A new year!

Happy new year everyone! We here at Demography is Destiny hope that you had a fantastic holiday break with family wherever you are in the world. Here in New Zealand Christmas Eve and Christmas Day were terribly wet and miserable, but since then the sun has come out for good. Long, hot days have been spent at the beach and balmy evenings have been spent watering the wilting garden. Our two boys have enjoyed swimming and eating stone fruit (plums and nectarines are a big hit!) and our little daughter (nearly 10 months old now!) is enjoying everything we’ve put in front of her – she is such a hearty eater!

Anyway, 2019 is now upon us and we are nearly a fifth of the way through the twenty-first century, a century in which the world’s population will in all likelihood peak and then start to decline. As readers of this blog will know, many countries are already relying on migration to prop up their population growth already and some are already actually falling in population. These latter countries, Japan being the obvious one, are excellent canaries in the coalmine: examples of what other countries can expect when their populations also begin to decline. So there will be plenty to keep an eye on this year on Demography is Destiny. Don’t go away!

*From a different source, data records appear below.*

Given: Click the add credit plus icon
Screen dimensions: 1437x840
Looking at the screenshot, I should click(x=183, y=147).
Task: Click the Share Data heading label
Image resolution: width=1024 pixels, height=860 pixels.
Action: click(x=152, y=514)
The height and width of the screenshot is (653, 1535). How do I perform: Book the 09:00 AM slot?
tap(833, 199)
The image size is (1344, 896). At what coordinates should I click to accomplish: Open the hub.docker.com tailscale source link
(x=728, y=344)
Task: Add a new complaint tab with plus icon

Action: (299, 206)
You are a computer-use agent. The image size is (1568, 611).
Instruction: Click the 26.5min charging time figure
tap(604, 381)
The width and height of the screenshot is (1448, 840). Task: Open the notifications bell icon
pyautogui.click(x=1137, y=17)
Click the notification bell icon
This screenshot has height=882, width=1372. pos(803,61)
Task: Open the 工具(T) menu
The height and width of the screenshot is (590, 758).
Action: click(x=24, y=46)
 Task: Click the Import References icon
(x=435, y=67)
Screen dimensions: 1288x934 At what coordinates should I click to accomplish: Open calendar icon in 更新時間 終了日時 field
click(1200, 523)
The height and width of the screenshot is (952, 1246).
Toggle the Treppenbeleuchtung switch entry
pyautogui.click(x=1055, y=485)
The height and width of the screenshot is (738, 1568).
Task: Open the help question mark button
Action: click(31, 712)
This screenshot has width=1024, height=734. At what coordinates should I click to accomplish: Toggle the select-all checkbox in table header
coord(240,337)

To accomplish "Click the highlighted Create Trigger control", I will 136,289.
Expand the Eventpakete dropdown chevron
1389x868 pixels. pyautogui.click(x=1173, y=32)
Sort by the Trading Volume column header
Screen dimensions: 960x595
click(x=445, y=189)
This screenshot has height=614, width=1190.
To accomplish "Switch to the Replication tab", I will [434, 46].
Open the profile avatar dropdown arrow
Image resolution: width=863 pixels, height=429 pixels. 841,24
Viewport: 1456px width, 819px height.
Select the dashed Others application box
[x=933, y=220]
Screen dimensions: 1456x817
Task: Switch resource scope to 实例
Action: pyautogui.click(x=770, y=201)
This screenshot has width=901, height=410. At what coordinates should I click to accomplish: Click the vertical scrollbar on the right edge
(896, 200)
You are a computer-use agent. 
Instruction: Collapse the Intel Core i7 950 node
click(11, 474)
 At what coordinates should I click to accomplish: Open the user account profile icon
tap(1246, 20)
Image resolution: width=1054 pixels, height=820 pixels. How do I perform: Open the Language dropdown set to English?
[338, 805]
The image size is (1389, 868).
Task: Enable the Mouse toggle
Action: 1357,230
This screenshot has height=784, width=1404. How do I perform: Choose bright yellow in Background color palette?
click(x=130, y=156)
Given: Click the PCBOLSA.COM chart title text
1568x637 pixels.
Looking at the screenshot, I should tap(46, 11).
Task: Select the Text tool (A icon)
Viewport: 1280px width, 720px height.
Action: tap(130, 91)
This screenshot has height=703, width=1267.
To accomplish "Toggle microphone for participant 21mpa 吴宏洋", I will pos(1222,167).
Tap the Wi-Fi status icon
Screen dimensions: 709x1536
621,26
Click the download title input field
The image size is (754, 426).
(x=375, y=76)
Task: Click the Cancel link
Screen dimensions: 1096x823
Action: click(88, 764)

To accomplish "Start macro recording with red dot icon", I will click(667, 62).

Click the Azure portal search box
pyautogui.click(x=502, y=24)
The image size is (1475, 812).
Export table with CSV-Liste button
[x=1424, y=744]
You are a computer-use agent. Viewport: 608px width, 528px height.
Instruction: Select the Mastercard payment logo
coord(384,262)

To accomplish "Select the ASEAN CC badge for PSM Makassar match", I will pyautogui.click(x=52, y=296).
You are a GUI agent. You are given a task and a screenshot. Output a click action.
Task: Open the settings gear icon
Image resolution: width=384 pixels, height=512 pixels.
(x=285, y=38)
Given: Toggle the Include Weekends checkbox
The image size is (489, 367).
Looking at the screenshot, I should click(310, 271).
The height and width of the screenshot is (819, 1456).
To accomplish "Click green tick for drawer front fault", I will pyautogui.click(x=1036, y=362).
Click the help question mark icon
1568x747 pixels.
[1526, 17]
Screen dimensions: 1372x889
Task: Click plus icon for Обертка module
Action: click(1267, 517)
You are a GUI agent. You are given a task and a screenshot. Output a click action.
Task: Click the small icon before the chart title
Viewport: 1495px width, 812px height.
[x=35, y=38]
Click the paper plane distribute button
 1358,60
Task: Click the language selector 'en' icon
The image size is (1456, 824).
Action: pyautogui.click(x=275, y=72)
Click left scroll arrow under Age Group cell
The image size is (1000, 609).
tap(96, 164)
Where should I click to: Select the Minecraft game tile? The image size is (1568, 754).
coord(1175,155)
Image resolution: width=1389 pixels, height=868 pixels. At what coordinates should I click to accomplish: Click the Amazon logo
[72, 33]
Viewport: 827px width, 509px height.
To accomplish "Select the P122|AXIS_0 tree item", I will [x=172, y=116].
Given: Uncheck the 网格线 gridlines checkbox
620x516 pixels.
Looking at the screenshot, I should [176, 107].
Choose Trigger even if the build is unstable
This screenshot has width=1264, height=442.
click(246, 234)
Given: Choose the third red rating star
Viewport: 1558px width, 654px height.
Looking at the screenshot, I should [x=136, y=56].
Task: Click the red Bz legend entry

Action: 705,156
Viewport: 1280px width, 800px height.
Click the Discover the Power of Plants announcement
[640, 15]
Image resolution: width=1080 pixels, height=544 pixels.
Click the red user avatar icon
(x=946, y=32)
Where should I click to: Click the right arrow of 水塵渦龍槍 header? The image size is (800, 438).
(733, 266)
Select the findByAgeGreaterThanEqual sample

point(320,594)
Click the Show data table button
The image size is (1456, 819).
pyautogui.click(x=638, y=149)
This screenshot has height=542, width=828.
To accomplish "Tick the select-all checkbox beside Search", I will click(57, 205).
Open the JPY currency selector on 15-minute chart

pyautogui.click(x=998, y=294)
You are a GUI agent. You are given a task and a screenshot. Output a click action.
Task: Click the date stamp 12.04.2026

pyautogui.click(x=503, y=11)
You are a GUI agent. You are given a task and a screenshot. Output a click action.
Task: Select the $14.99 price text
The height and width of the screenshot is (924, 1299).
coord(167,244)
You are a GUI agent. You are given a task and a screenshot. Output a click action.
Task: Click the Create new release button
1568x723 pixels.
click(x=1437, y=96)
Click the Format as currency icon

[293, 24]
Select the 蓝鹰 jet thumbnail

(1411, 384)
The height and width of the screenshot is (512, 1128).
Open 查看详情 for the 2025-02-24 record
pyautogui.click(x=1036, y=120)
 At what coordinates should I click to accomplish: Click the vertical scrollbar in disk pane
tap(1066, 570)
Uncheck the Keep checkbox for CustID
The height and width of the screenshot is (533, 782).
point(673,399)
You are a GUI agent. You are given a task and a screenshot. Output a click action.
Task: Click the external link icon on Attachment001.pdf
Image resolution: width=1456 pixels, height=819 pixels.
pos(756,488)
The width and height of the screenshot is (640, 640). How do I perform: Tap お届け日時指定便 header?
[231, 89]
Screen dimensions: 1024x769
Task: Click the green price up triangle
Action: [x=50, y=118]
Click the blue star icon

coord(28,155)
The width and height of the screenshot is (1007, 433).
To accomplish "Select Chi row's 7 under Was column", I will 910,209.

Today though is something lighter – apparently half of the world (aged four and over) watched the 2018 Football World Cup in Russia. According to a new audit by football’s governing body, FIFA, 3.572 billion people enjoyed at least some of the tournament, with an average of 191 million people watching each of the 64 games and 1.2 billion people watching the final as France beat Croatia (boo!) The total viewing figures included nearly 310 million people watching the action in public places or digitally. Furthermore, the viewers of the 2018 tournament tended to view for longer than previous tournaments with the number of people watching three minutes or longer increasing 11 per cent from the last tournament in Brazil.

Football really is the global game, and these figures emphasises the games’ spread and popularity. It also shows, if we needed an example, how interconnected we are now. When half of the world can experience a sporting tournament in real time, what happens in a far off land need not be something that passes unnoticed or without impact on the rest of the world.